Split up a monorepo nondestructively and preserve history

Configuring a monorepo for Azure DevOps doesn't seem too difficult. I found a great guide with a Github repo example

This is great if you have a repo with a directory structure and concerns kinda like this:

main-monorepo-folder/
|-> service-a/
|-> service-b/
|-> service-c/

However, my user case is not really a "service" monorepo. It's just a place where I have 3 very different concerns that have no good reason living together. It's honestly an evolved version of a lazy PoC for something.

Current Repository Structure:

main-monorepo-folder/
|-> iam-cicd-users-iac/
|-> iam-cicd-key-rotation-system/
|-> cdk-cicd-deploy-permissions-validation/

What I'd like to do is split these directories up into their own Github repos, and specifically create a pipeline for them in Azure Devops (or Github actions, perhaps as a learning endeavor in the future) and simplify the whole mess.

We'll do this one at a time, just to be precise, and also do git mv to retain file history when we pop the files out to the top level.

Here's the guide I was following as I went about this very topic, straight from Github themselves.

Make a whole new directory space. I made one under my ~/code/personal directory aws-iac-resources to better identify (to myself) that this is where I manage my top-level resources via any IaC tech (CDK, Terraform)

In there, clone the private repo down fresh to a custom named folder (the argument after the command), then change into that new directory and subdirectory

git clone git@github.com:mtheoryx/iam-manager.git ci-cd-experiment &&\
cd ci-cd-experiment

Unfortunately, it appears that the recommended command git filter-repo is not a builtin, but rather an external product

git-filter-repo command project

Time to install it! From the install documentation, it looks like this is available via Homebrew

brew install git-filter-repo
Running `brew update --preinstall`...

This took a while to run, but did finally complete.

Time to try running the git filter-repo command...

git filter-repo --path ci-cd-experiment/

Which worked perfectly! (Caveat, no idea if anything else brew-related or python-related was borked by installing this, I'll update this note if I notice anything)

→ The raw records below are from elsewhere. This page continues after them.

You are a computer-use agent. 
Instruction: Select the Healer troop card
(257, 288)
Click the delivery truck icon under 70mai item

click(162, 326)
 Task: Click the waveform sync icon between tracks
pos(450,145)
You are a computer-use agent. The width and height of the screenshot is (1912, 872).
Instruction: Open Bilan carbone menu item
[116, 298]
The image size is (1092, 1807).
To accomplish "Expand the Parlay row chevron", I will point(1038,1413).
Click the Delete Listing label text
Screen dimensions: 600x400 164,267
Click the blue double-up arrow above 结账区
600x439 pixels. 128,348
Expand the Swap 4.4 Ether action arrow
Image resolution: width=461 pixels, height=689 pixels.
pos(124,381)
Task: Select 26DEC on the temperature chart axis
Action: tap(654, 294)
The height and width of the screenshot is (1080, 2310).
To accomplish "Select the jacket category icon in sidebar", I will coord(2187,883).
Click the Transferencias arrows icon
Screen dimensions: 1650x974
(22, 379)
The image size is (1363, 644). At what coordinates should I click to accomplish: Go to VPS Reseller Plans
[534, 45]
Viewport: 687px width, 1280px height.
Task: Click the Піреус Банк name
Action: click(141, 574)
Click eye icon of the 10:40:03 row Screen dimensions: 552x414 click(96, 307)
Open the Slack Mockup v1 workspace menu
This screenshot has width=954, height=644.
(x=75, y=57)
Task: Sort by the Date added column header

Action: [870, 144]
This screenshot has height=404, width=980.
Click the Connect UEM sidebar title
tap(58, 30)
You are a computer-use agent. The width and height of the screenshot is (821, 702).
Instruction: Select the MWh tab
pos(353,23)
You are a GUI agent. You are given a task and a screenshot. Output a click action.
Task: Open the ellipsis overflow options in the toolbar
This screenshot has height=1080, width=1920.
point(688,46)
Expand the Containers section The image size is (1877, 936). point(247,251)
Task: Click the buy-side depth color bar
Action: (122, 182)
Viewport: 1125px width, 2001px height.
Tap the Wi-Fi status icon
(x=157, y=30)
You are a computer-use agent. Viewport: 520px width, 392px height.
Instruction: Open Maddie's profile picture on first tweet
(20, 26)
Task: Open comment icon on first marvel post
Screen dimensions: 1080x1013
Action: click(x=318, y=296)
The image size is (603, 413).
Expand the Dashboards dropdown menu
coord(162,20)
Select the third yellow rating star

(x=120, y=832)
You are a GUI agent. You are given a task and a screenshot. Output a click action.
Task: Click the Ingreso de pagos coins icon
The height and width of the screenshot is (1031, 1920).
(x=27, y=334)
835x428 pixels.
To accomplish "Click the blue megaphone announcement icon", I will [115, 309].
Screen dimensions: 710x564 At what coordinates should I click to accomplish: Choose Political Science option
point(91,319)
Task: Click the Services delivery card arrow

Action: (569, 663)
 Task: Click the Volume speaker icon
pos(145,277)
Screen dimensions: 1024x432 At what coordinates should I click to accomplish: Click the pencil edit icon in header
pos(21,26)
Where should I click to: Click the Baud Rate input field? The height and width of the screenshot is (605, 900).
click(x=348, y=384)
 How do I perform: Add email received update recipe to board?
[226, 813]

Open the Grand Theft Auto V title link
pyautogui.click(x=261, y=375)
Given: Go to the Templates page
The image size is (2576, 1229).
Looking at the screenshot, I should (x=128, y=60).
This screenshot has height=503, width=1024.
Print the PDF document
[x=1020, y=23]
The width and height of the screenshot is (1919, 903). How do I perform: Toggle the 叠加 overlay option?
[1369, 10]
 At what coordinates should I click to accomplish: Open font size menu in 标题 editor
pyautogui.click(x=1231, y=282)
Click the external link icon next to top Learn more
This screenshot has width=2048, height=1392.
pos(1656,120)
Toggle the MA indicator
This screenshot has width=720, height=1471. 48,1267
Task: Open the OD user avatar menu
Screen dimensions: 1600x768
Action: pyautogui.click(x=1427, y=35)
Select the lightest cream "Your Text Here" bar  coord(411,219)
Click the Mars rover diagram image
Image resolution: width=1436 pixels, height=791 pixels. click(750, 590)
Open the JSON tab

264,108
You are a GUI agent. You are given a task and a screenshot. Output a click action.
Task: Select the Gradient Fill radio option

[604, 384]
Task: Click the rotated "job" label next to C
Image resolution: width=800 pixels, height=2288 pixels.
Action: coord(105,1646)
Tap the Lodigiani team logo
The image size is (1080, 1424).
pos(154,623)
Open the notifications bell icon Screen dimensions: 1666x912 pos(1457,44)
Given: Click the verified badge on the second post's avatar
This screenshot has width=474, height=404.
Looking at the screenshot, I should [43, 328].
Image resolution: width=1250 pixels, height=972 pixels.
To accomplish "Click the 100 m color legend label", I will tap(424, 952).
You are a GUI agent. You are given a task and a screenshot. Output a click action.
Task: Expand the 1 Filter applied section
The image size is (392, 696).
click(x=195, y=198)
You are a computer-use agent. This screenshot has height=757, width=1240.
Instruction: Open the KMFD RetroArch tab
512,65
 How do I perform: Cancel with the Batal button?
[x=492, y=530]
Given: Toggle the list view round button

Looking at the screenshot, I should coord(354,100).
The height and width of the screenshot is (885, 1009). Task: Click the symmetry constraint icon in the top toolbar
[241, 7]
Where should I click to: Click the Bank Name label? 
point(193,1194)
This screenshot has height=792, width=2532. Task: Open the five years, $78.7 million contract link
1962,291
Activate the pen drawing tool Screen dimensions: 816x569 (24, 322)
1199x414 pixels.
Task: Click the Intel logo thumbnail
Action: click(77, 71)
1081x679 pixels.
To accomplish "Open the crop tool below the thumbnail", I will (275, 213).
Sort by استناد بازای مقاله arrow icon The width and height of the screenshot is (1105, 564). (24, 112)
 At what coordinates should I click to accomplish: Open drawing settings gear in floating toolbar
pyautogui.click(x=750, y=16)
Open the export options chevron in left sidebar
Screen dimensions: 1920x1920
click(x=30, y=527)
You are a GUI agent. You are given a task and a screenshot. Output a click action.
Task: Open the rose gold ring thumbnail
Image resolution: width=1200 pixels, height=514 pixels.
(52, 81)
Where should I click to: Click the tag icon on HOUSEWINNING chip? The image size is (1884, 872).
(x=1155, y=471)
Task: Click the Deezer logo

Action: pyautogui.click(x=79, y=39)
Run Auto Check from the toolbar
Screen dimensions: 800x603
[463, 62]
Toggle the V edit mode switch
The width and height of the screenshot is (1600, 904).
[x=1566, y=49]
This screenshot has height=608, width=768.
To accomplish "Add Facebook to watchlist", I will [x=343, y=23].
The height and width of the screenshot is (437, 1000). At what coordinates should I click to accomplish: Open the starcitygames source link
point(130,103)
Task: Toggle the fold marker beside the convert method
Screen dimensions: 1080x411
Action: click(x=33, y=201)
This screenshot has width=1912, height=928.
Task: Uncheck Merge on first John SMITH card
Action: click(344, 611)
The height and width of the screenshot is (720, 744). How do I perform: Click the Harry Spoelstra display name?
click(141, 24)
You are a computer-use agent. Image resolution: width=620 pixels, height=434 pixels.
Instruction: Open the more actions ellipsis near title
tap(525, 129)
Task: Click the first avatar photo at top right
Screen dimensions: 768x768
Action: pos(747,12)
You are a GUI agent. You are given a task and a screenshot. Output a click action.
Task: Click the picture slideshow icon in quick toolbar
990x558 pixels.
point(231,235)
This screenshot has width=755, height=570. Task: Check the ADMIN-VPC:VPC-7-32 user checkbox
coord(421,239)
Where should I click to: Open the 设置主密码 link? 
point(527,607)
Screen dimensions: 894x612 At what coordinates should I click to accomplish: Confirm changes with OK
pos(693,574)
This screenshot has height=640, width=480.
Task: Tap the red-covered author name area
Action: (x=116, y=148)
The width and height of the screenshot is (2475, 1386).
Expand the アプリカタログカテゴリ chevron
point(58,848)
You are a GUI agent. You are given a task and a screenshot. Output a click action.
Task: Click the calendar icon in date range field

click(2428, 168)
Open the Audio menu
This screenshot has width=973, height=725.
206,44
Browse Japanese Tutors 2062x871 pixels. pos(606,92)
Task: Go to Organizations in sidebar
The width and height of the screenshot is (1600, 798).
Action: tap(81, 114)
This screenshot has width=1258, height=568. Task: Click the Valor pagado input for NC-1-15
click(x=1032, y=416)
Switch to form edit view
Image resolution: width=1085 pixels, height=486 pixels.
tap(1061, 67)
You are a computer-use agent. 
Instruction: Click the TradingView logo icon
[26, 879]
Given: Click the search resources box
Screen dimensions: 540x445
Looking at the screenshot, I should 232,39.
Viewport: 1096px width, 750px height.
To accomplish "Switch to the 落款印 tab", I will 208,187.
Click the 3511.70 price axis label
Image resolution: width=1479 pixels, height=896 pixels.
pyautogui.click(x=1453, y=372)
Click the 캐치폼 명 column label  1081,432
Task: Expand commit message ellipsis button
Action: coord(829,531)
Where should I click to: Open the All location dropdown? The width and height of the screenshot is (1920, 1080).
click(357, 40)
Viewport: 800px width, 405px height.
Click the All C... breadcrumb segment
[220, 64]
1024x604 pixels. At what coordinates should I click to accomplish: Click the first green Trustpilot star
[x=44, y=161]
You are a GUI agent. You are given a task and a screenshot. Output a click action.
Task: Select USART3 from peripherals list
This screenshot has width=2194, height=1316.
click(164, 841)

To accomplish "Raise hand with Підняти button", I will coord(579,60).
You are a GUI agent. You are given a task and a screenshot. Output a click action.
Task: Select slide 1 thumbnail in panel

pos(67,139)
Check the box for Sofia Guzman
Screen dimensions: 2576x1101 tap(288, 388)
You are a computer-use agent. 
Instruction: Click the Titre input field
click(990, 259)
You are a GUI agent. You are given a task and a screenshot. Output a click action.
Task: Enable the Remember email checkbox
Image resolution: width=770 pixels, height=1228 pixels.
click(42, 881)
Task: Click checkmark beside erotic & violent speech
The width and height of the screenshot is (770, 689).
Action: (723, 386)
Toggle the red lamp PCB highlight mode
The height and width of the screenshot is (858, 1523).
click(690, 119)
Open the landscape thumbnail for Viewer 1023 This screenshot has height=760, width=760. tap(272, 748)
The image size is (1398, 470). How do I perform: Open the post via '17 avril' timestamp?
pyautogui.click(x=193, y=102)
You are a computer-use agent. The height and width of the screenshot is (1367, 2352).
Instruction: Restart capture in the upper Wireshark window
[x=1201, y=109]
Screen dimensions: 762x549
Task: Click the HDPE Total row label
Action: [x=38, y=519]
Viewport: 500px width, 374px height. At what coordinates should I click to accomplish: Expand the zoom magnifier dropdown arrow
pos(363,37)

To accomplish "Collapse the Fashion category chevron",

I'll choose one of the least important directories to turn into a repo, targeting the one where I was merely experimenting if I could use my iac-controlled IAM user to create an S3 bucket in a whole different account via roles and trust settings.

First, create a new private repository and push it. You could do this via the UI, but I like using the hub utility for this, which I previously wrote about here, but because we are technically already in an existing repository, this did not work one bit.

So, off to the UI to create a new one. I'll stick to the same naming convention, it can be changed later.

After this, we change the remote url

git remote add origin https://github.com/mtheoryx/ci-cd-experiment.git

And now we push the new repo (with all our history tagging along)

git push -u origin main

Now we can move onto reforming this subdirectory's contents to be at the top level of the new repo. Our strategy is to use git's native move command.

From the top level of this repo, we will now see it like this:

ci-cd-experiment/
|-> ci-cd-experiment/
|-> .git

We want to get a flatter structure, retaining history. And we can do a dry run with the -n or --dry-run option to report what would happen without actually changing anything.

git mv -n ci-cd-experiment/* .

Things look good, I see all the things I'd expect to see (and a few things I should re-think commiting, like some cdk files) so let's give it a go and check the git status!

git mv ci-cd-experiment/* .

So far, so good! But there are 2 hidden files not moved that we can move manually. I'm sure there is some way that I didn't notice to also move hidden files. That is the .gitifgnore and .npmignore files under that subdirectory.

We'll move those now, and also delete the now-empty subdirectory and check our status.

git mv ci-cd-experiment/.gitignore . && \
git mv ci-cd-experiment/.npmignore . && \
rm -d ci-cd-experiment/

And with that, we have git-recorded renames to commit and push. Let's do so, and validate we have retained our git history of changes on some files.

git add . && \
git commit -m 'Moves all files up one directory level' && \
git push

And now we can see that we retained our commit history on this new repo, after moving out of the original repo!

Screenshot of history retained on Github

The only remaining steps for me are to rinse and repeat this two more times for my other more important projects.